Once they had left, I excelled myself, I think. I spoke out. The rush of alcohol had made me careless. There were some phrases which I had learnt from the legal documents which I was paid to type. I called the soldiers rogues and rapists, but in language which only advocates would recognize. ‘Save this town from cullions and caitiffs,’ I said. ‘Protect us from the despots who tyrannize our sisters and make recompense with beer.’ There was no laughter now, except my own. People turned inwards. They hugged their glasses, raised their voices and pretended that they had no ears. Ours had become a town which had no ears: the rich built high walls around their homes and topped their iron gates with wire; bankers and diplomats drew the blinds on their limousines or travelled, drably, in
disguise. Costers in the market place wouldn’t trade in rumours any more. ‘Be deaf, be happy’ is what they said.

I
F
I
HAD
been calm and in command I would have reminded Corporal Beyat of that day when he had taken my witless sister, as he called her, for a ride and she had returned bruised and ecstatic late at night. But I was crying from the beating they had given me, and shaking, too, from fear. ‘Why am I here?’ I asked. He shook his head. ‘For nothing much,’ he said. ‘For talking with your mouth open, like all the others here. That’s what happens nowadays if you grumble with your drinks. There’s someone paid to listen hard in every bar – and we’ve lots of room down here for all the big mouths in the town. You’ll see.’ But he was only talking tough. He knew nothing. Perhaps my name and photograph had appeared one evening on a list and a squad had been sent to seek me out. For what? Perhaps I had been mistaken for another man, one wanted by the police. Perhaps I had simply been unlucky – the wrong face in the wrong place when the word went out there were dissidents at large. A car door had swung open as I was walking from the market with a newspaper and a bag of manac beans. They were expert at abduction. I was pulled onto the back seat and the car was in motion before I had a chance to cry out for help to the old men who sat in
the shade of their porches and watched the traffic pass. The beans spilled onto the floor and cushions as expert blows to the chin, hardly hurting, kept me dazed and silent as we drove out of our gaunt and pungent streets to the wide catalpa’d avenues and to my cell.

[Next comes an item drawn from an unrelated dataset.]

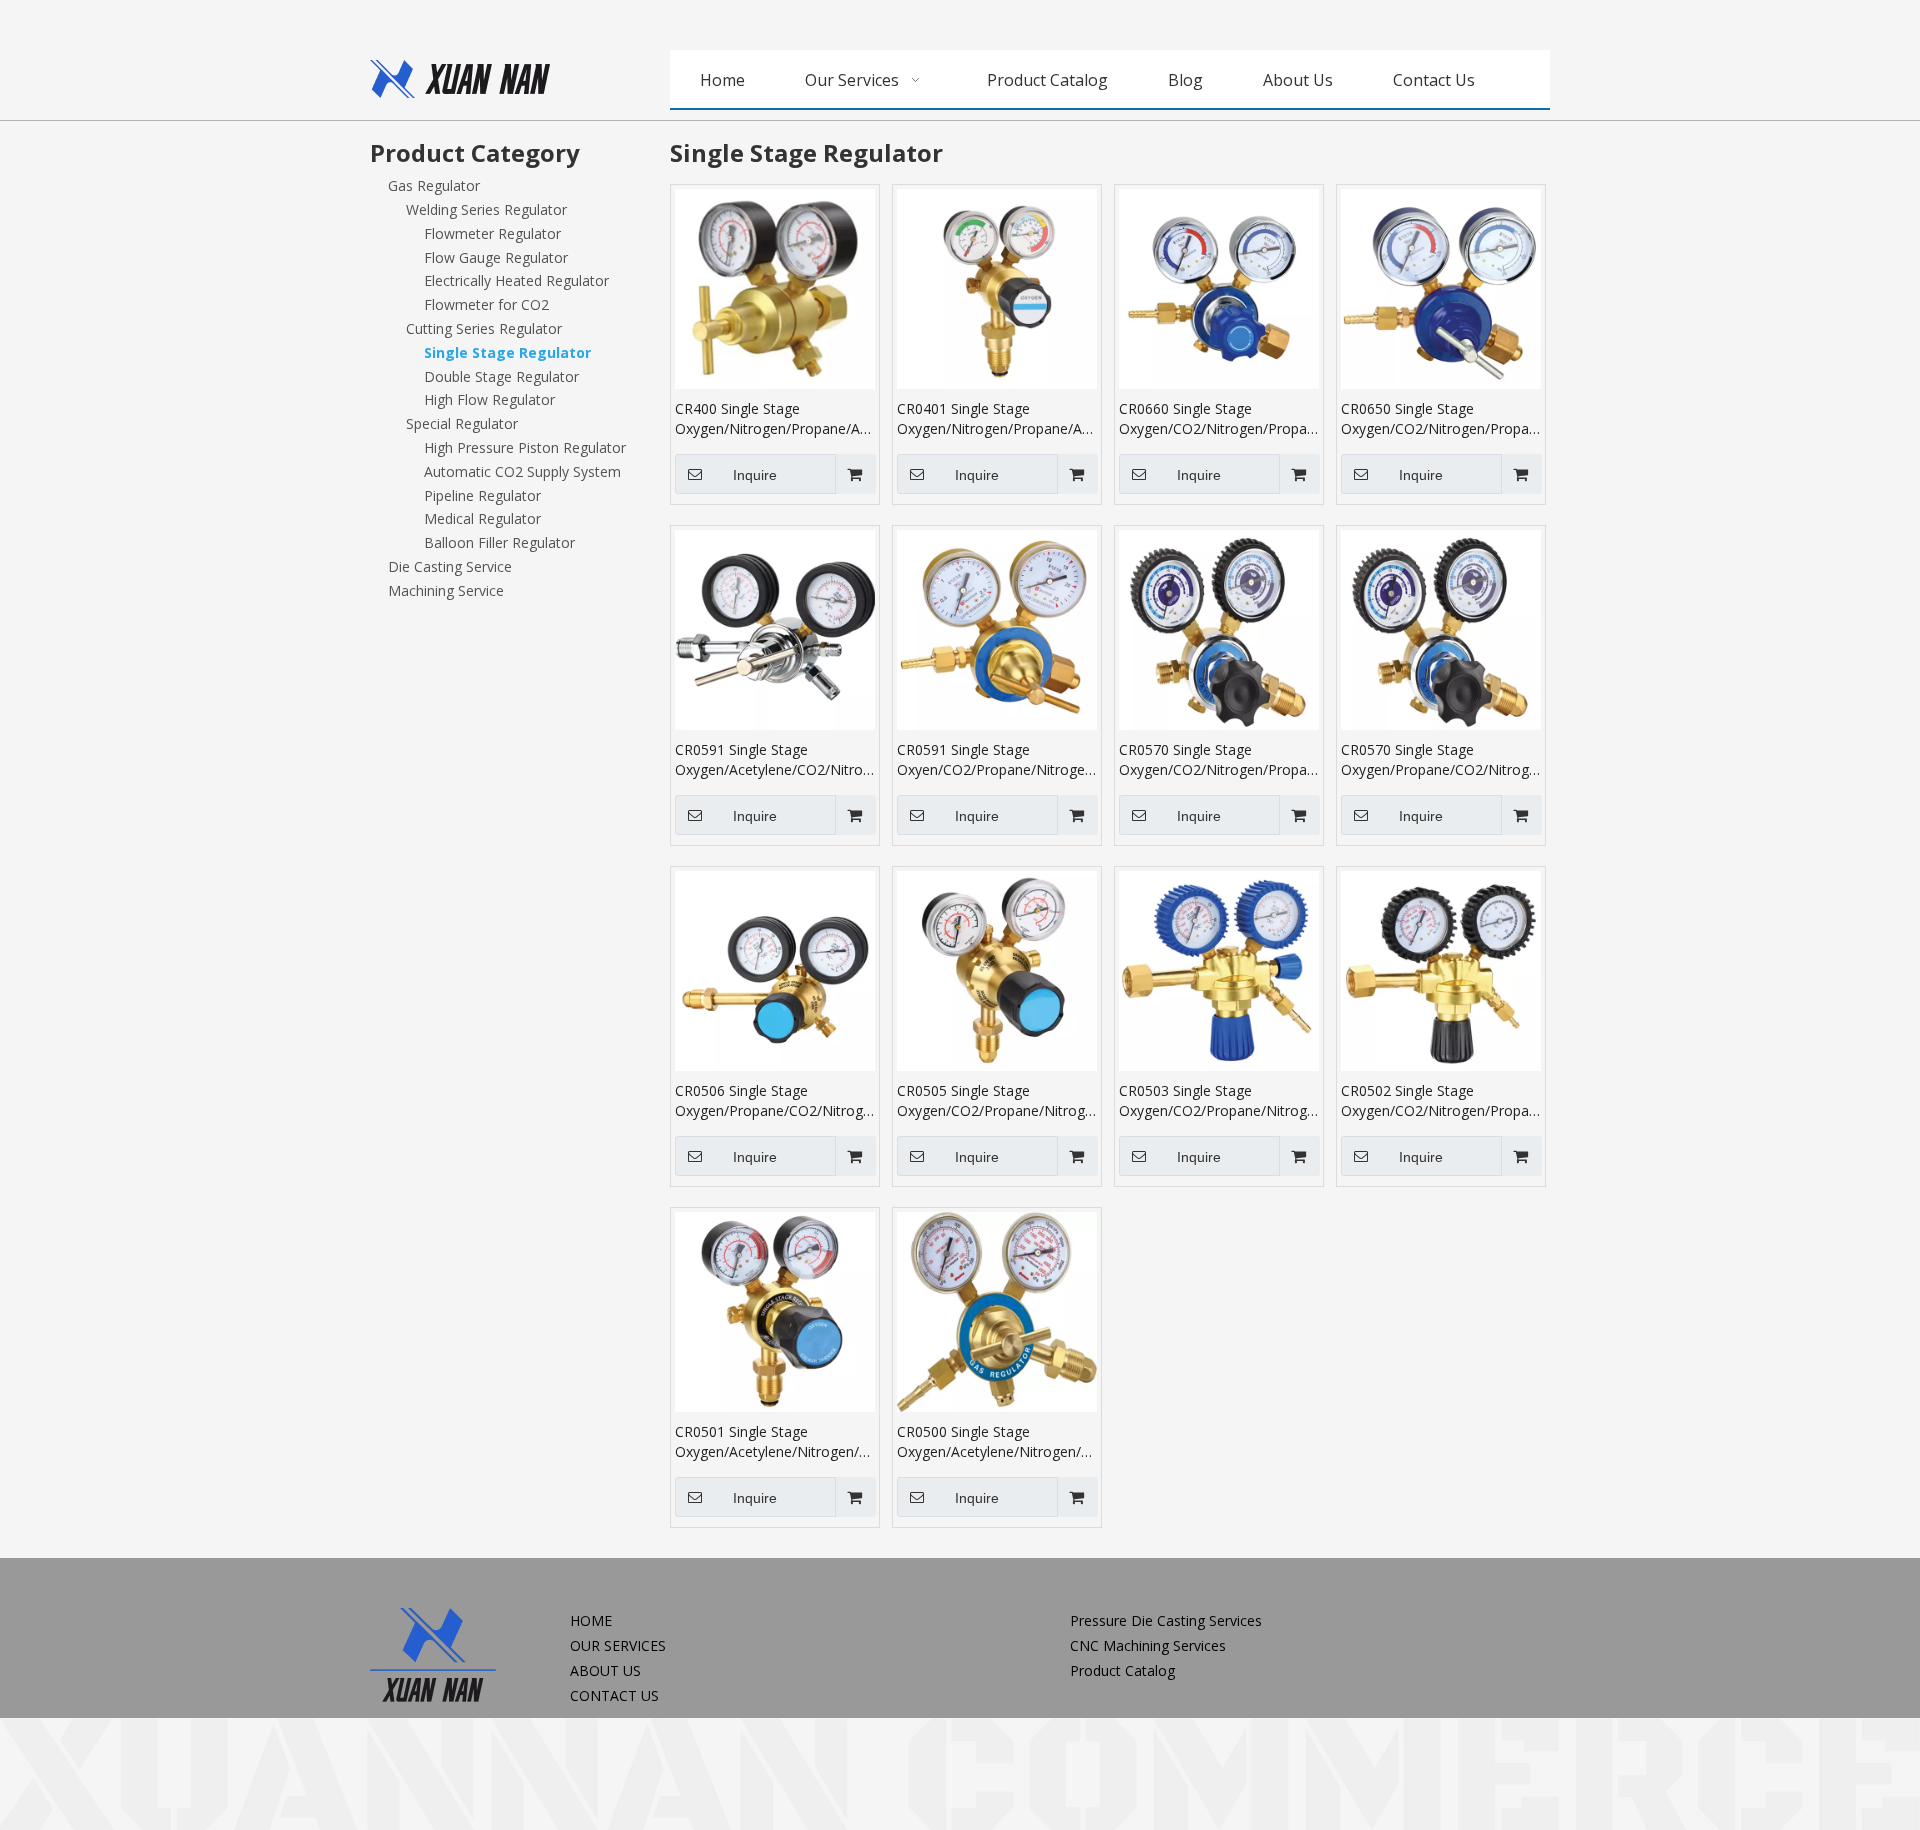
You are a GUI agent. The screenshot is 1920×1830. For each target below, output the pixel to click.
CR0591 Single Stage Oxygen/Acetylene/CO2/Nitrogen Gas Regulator (775, 760)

‘Count yourself as lucky,’ said Beyat. ‘You’ve got me to keep an eye on you. And this cell, it’s got a window, see. You can watch the soldiers marching in the yard. This is a five-star cell. Until yesterday a government minister was here. They came, they asked some questions, they let him go perhaps. Or he was transferred. No one stays for long.’ At his instruction I took off my clothes and watch and packed them in a plastic bag. My five-star cell – a mat, a bunk, a bucket – was no smaller than my room at home. And it was clean and odourless. ‘Your sister,’ he said, checking between my legs and in my mouth for money, weapons, false teeth, drugs. ‘She’s no great catch, you know, not for a soldier. We take our pick. If there are girls about, then count me in. But ’Freti, she’s got mushrooms for a brain. She got what she was after. And now she should clear off.’ He was talking as if we had just met in a bar, conspiratorial strangers, boastful with anonymity and drink. ‘Is that why you’ve brought me here,’ I asked, ‘to talk about my sister? Does she know I’m here?’ He laughed: ‘No one knows you’re here, that’s our job. You’ve gone
missing. You’ve taken off to join the insurrection. You’re dead. You couldn’t stand your witless sister any more, so you cut your throat and climbed into a hole.’ He handed me some brown overalls and a pair of plastic sandals. ‘Put them on,’ he said. ‘Stop shaking. You’re getting on my nerves.’